# Written task 1
From the records below, copy verbatim the lines beginning with the line that contains "lightning event icon" and ending with the line that contains "Action: point(299,347)", both included.

Moral Philosphy in Books


An comparison of moral philosophy various books (and series).

What is it that separates good people from evil people? This question shows up in in a number books/series, often with different answers. Here are some I remember:
  1. The Wheel of Time by Robert Jordan: Probably the simplest conception. Evil people serve the Dark One. Good people oppose him. Team Good might be generally nicer, but it would take statistics to know. There are Good people in favor of torture and slavery, and most people on Team Evil just want to live their lives and aren't interested in destroying the world. They only joined up because they thought being part of a secret society would have practical benefits (e.g. political connections). For most of the series, most people just ignore the great conflict (or oppose the heroes for personal reasons), but they all line up with Team Good when the crisis becomes impossible to ignore. As a result, we have monolithic evil verses divided good. Oh, and it is impossible to switch teams. To the best of my memory, no one manages this in the entire series, although a number of Evil people wish they could.

    In hindsight, I think there may be more going on here. After re-reading the series, I have come to suspect that the existance of the Dark One doesn't change the moral balance of the world all that much. Instead, the Darkfriends just recruit the people who are already ruthless, selfish, and power-hungry. We are told at one point that what the Dark One values most in his minions is selfishness.

  2. The Lord of the Rings by J.R.R. Tolkien: Team Evil is sort of treated as non-people. The question of why Sauron is evil and if this could be changed never comes up. His armies and minions are treated almost as extensions of him (one metaphysical theory has the orcs as directly controlled by his will). Opposing him we have the people with moral status, both Good and Evil. The Evil ones (e.g. Gollum, Denothar, Sauroman) act out of madness or simple self-interest, while the Good ones act out of a desire for preserve the world as it was before. Aragorn becomes king of Gondor, but it almost feels like it was forced upon him. Tolkien says he (Aragon) had a complex scheme to achieve just that, but even then, the throne is almost incidental; he wants it because that was the impossible price Elrond had put on Arwen.

  3. The unnamed "Truth" series by Dawn Cook (First Truth, etc.): This one is pretty clear-cut. Good people seek modest goals, such as being with the people they love, developing their abilities, and being accepted into their communities. The risk their lives and positions to protect the innocent and stand up for what they feel is right. The biggest moral debate is whether it is permissible to manipulate people for their own good. On the other hand, the Evil characters (there are only two in the whole series) are selfish and power-hungry. They try to remake the world in their image by sorcery and genocide, all in a complex attempt to prove to themselves that they are better than others.

# Written task 2
List every author whose work is discussed in the text on moral philosophy in books.

# Dataset
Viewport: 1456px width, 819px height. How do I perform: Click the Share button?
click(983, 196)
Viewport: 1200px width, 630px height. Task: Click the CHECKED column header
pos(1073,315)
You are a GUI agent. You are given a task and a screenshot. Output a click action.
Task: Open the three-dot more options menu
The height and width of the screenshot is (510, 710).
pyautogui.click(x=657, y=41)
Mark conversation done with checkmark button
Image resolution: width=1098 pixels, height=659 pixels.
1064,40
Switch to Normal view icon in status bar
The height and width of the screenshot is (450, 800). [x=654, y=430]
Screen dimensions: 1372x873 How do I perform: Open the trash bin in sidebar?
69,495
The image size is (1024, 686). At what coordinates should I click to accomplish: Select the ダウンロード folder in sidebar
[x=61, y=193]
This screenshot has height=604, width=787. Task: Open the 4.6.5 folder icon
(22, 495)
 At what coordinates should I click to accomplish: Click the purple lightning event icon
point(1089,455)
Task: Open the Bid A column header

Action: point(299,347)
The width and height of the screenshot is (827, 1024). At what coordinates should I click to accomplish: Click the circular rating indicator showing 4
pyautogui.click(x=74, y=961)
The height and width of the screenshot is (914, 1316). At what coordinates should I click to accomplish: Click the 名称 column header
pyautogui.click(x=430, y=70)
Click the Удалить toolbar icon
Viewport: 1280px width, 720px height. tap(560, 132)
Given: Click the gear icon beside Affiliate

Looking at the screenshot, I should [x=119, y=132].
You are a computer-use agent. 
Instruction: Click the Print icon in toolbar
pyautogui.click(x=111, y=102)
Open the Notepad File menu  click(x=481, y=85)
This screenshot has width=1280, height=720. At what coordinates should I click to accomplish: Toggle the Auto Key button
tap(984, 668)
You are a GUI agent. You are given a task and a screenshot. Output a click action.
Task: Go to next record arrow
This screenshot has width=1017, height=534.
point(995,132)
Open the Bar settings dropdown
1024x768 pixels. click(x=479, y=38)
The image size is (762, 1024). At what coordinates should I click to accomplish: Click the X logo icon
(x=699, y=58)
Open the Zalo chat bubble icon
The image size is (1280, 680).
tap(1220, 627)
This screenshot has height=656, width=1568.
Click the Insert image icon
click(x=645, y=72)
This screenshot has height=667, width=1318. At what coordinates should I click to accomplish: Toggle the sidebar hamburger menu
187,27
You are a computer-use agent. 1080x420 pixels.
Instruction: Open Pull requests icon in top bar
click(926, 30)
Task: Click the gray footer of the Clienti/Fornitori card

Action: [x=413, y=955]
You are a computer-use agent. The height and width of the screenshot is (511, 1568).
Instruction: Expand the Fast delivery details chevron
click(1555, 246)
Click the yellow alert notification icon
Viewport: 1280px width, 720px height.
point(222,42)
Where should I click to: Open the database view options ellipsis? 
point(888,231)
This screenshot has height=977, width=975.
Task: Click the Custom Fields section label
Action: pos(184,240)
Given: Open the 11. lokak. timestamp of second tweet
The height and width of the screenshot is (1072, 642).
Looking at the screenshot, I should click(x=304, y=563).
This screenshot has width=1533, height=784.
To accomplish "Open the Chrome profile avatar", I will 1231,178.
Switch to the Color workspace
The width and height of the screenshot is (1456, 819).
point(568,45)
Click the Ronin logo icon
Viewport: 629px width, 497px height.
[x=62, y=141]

# Full output 1
 At what coordinates should I click to accomplish: Click the purple lightning event icon
point(1089,455)
Task: Open the Bid A column header

Action: point(299,347)

# Full output 2
Robert Jordan
J.R.R. Tolkien
Dawn Cook